No sentirá de pronto vergüenza, ni culpa, por haber abandonado a los suyos.

No regresará, después de una crisis vocacional, a la casa de sus padres para descubrir que ya no puede habitar ningún espacio concreto del mundo.

No hará su maleta una y otra vez.

No trabajará en los mejores laboratorios de cada continente, hasta dar con el adecuado.

No formará parte a los veintinueve del equipo que dará con el remedio definitivo para curar la malaria.

No se reconciliará a los treinta y cinco con su pasado, ni hablará de su país en una entrevista de televisión con orgullo, pena y esperanza a partes iguales.

A los treinta y ocho años que no cumplirá no será el responsable de una vacuna eficaz para la Covid-19 que se adelantaría en cinco meses a sus competidoras.

Cinco meses. ¿Has oído bien? Cinco meses.

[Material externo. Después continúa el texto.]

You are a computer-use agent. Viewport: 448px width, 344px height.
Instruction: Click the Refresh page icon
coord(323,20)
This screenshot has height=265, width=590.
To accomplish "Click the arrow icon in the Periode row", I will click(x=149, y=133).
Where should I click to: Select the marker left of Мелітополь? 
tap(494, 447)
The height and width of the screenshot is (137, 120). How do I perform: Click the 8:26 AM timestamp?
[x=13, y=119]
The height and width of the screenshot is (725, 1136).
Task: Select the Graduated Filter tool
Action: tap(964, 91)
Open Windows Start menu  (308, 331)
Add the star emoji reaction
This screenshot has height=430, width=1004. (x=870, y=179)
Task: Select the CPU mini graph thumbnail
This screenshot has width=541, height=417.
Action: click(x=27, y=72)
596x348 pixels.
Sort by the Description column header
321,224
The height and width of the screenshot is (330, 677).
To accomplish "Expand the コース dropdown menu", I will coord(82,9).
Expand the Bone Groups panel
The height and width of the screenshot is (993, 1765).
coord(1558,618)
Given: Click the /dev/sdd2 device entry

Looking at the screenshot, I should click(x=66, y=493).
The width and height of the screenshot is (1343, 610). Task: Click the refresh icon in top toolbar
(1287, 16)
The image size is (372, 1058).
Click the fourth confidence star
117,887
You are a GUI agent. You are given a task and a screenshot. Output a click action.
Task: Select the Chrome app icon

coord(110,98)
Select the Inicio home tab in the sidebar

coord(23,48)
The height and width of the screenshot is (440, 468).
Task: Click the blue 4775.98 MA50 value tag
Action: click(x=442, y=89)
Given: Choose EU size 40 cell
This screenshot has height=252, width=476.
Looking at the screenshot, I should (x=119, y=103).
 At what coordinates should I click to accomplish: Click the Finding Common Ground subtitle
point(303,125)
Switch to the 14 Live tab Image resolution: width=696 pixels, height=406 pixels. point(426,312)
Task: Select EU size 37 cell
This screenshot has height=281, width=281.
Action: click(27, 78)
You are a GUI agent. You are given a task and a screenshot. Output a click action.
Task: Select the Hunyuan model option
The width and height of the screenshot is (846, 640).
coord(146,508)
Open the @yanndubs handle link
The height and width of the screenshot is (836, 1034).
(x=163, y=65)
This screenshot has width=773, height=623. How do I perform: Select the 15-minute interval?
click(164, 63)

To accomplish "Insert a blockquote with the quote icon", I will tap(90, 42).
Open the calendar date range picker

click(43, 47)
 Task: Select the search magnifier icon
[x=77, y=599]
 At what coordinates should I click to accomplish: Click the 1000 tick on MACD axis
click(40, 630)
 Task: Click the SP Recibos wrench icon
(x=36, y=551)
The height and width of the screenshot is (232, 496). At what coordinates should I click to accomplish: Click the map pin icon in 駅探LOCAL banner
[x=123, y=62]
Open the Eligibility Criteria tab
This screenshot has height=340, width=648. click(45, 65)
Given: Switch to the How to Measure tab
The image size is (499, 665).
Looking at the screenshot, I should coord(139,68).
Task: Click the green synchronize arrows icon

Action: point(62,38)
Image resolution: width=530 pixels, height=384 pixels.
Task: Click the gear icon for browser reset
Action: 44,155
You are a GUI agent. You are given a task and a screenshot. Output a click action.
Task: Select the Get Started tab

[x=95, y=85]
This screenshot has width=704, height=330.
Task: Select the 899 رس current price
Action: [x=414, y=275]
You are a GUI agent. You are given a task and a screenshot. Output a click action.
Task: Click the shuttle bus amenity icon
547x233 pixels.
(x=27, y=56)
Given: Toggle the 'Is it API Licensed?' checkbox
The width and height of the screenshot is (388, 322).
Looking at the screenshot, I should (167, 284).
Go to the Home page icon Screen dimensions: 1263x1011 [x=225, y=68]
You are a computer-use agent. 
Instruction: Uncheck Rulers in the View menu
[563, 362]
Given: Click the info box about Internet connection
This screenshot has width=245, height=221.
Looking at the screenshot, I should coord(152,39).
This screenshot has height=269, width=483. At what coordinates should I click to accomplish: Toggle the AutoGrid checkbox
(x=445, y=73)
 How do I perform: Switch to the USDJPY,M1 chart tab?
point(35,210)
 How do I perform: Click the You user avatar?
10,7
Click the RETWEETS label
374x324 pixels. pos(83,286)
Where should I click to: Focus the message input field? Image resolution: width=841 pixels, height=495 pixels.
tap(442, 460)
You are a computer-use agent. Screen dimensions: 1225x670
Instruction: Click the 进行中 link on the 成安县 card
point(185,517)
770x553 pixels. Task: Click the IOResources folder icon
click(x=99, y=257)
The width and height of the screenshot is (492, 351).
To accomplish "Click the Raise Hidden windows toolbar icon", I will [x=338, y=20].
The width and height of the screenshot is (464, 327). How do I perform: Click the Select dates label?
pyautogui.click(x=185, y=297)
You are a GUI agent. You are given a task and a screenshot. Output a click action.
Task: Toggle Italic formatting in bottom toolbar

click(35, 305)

De acuerdo, cinco meses pueden parecer poco tiempo, pero sabes que son más que suficientes para que tu abuelo enferme, para que lo ingresen de urgencia en un hospital, para que pase sus últimos días enganchado a una máquina de respiración asistida, y para que lo entierren casi en soledad, una mañana lluviosa de octubre.

Pero no te preocupes, recuerda que todo esto aún no ha ocurrido. De momento, sólo hay un bebé que llora, y una mariposa que, con cruel inocencia, en algún lugar extiende sus alas.